DOCUMENT SEGMENT:
+===+
Regarding Biden’s outreach to Black men, the campaign should find ways to spotlight the image of John Henry today. Where, for example, are depictions of workers in the electric vehicle industry network of manufacturing, battery plants and charging station expansion? The administration recently announced $1.3 billion for the installation of stations at multi-family housing and public parking lots. It would be appealing to Black voters to see electricians from their communities installing EV charging stations.
The White House seeks to build a national network of 500,000 charging stations by 2030, which will require the hiring and training of many thousands of electrical workers by private contractors and companies. Biden can demonstrate a commitment to the policy of inclusive recruitment, employment and training of underrepresented workers in the industries of civil construction and EV manufacturing.
Of course, federally funded projects are subject to the equity provisions of the Fair Inclusion Law and the Infrastructure Law, among others. But history has shown that presidential leadership is needed to promote the participation of underrepresented labor groups. Black skilled workers have encountered discrimination in the construction trades for years, as the Equal Employment Opportunity Commission documented in a 2023 report on workplace bias.
Such experiences spurred Transportation Secretary Pete Buttigieg to speak out on behalf of racial equity for highway projects. It is essential, he said, to avoid a replay of the discrimination that occurred in the past. In addition, since the 1980s, immigrants legal and illegal have provided a source of cheap labor that contractors desired, and unions could not hold off, leaving Black labor the odd man out. Today, the racial demographic in the industry is 60 percent white, 30 percent Hispanic and 5 percent Black American.
As I have suggested before, Maryland could be a role model for the development of an inclusive and unionized infrastructure workforce. The state oversees two major federally funded infrastructure projects: The Frederick Douglass Tunnel project will renovate the 150-year-old former Baltimore and Potomac Tunnel, and the Francis Scott Key Bridge will be rebuilt after collapsing in Baltimore Harbor when struck by a cargo ship.
The projects are expected to generate thousands of jobs in the construction trades and the white-collar fields that service the industry. Biden and Gov. Moore, however, may have to intercede to ensure that underrepresented classes are included as a priority. That’s because the Maryland Transportation Authority is soliciting private company bids to design and build the new bridge. The announcement, rather than promoting compensatory inclusion, prioritizes “speed and experience”; moreover, it seeks a single prime contractor for all phases of construction. In the past, such priorities likely meant the exclusion of Black American skilled labor.
The Biden administration must weigh the political and social justice question of recruiting Black industrial labor. The campaign should tout images of proud EV charging station workers, battery makers, iron workers, heavy equipment operators and EV service technicians, among others. In short, it should document the role that industrial policy plays in the development of the modern John Henry.
Roger House is professor emeritus of American Studies at Emerson College and the author of “Blue Smoke: The Recorded Journey of Big Bill Broonzy” and “South End Shout: Boston’s Forgotten Music Scene in the Jazz Age.” His forthcoming book is “Five Hundred Years of Black Self Governance” (Louisiana State University Press).
+===+
DATA:
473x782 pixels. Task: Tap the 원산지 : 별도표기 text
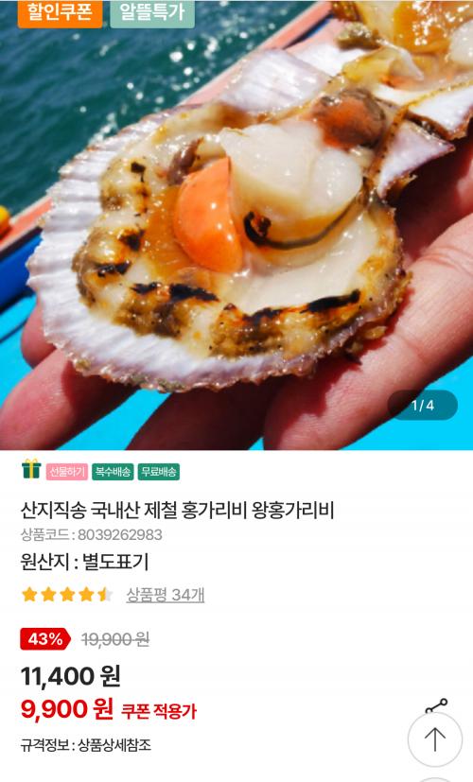pyautogui.click(x=85, y=562)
+===+
QUESTIONS TO ANSWER:
1. In the op-ed on Black workers and infrastructure jobs, return the stretch from "Such experiences spurred" through "percent Black American.", copied word for word.
2. According to the op-ed on Black workers and infrastructure jobs, how many charging stations does the White House seek to build in its national network by 2030?

ANSWERS GIVEN:
1.
Such experiences spurred Transportation Secretary Pete Buttigieg to speak out on behalf of racial equity for highway projects. It is essential, he said, to avoid a replay of the discrimination that occurred in the past. In addition, since the 1980s, immigrants legal and illegal have provided a source of cheap labor that contractors desired, and unions could not hold off, leaving Black labor the odd man out. Today, the racial demographic in the industry is 60 percent white, 30 percent Hispanic and 5 percent Black American.

2. 500,000 charging stations.